Problem statement —
Each entry is to be retyped exactly as it appears, and each image is to be dropped.

Records —
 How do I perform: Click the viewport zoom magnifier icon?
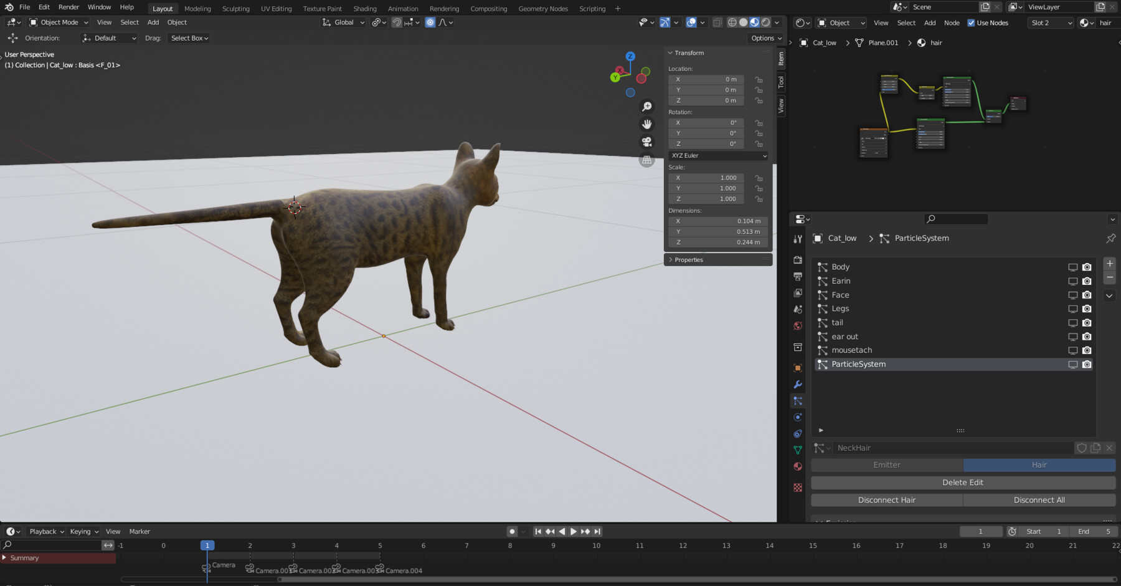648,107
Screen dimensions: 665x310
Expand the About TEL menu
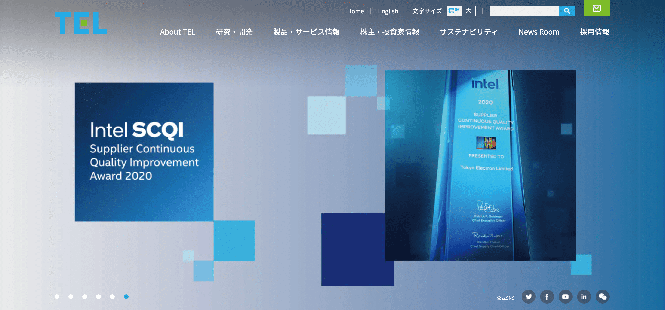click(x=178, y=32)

Exercise output —
 How do I perform: Click the viewport zoom magnifier icon?
648,107
Screen dimensions: 665x310
Expand the About TEL menu
click(x=178, y=32)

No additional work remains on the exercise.